BRUSSELS — French President Emmanuel Macron said Friday that NATO leaders must make a clear, unequivocal commitment to the military organization's values and rules at a summit next month — a thinly veiled swipe at Turkey's conduct within the alliance.
Macron ruffled feathers at NATO just ahead of the last summit in December 2019 when he lamented the "brain death" of the 30-nation alliance, due to a perceived lack of U.S. leadership under former President Donald Trump and unilateral military actions taken by Turkey in Syria without warning its partners.
Speaking to reporters in Paris Friday alongside NATO Secretary-General Jens Stoltenberg, Macron said the leaders, including U.S. President Joe Biden, must openly discuss "cohesion" within NATO at their June 14 summit in Brussels.
"That means to be clear among ourselves about the values, principles and the rules that underpin our Alliance," Macron said.

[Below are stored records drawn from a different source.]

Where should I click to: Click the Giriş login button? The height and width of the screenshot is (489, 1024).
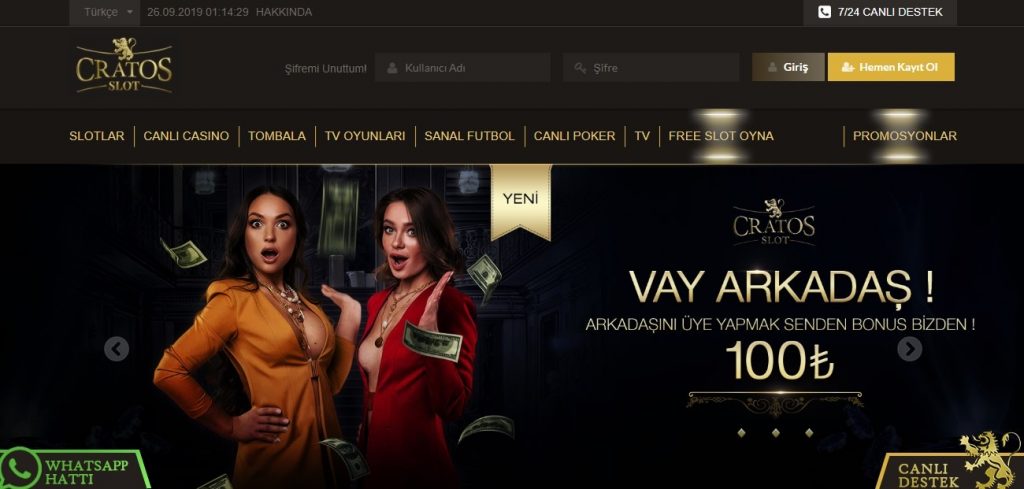(x=788, y=67)
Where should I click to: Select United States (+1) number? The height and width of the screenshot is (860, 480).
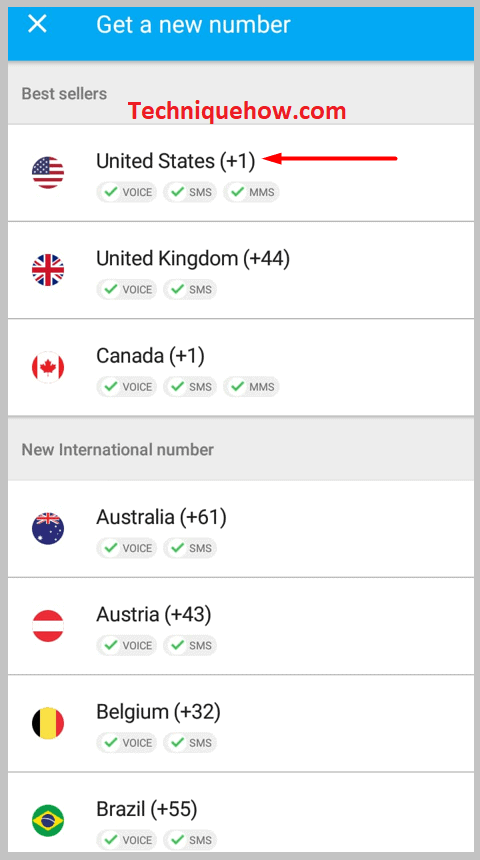pos(241,173)
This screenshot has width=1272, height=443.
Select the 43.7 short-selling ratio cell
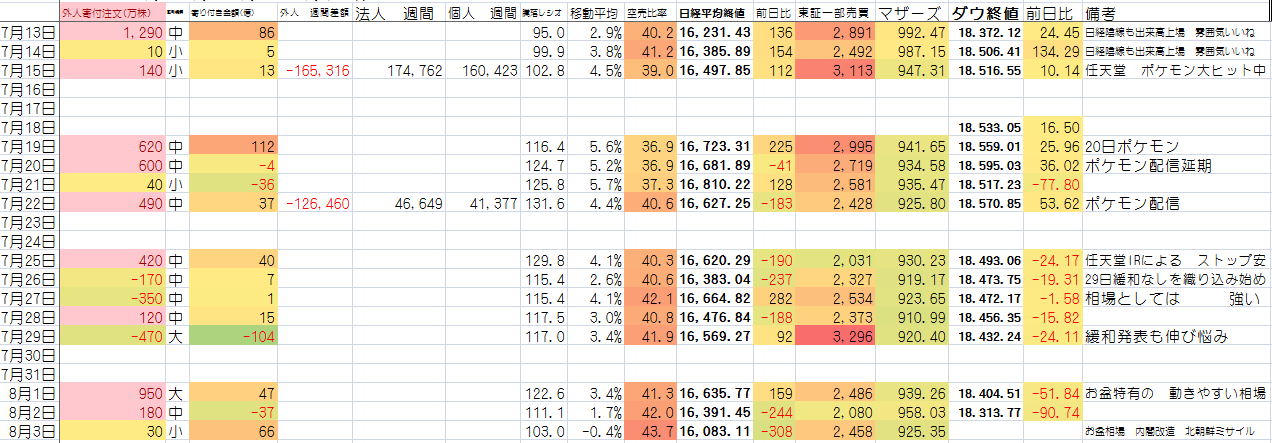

"Solidarity among allies is not simply a word that can mean anything at any time. It involves duties, responsibility to each other. It involves each ally committing to respect international law and clear rules of conduct," he said.
Macron said it's important for countries not to focus "on national interests that are contradictory to the security of other allies, as has been the case in recent years in Syria, the Eastern Mediterranean, Libya, in the Caucasus." He also mentioned the "interoperability of armaments, which is absolutely critical in NATO."
The French president did not mention Turkey by name, but Turkey has been widely criticized for its energy exploration work in contested parts of the Eastern Mediterranean. Last year, Turkish warships also prevented a French frigate policing the U.N. arms embargo on Libya from inspecting a cargo vessel.
Turkey's purchase of Russian-made S-400 missiles, which NATO says would compromise its own defenses, saw the country kicked out of the F-35 stealth fighter program by the United States. Despite this, it is understood in NATO circles that Ankara intends to buy more.
Stoltenberg said only that the leaders "will reinforce our unity and solidarity" in future.
"This means consulting more in NATO on all issues that affect our security, reaffirming our fundamental values, and strengthening our commitment to collective defense, including with increased investments," the former Norwegian prime minister said.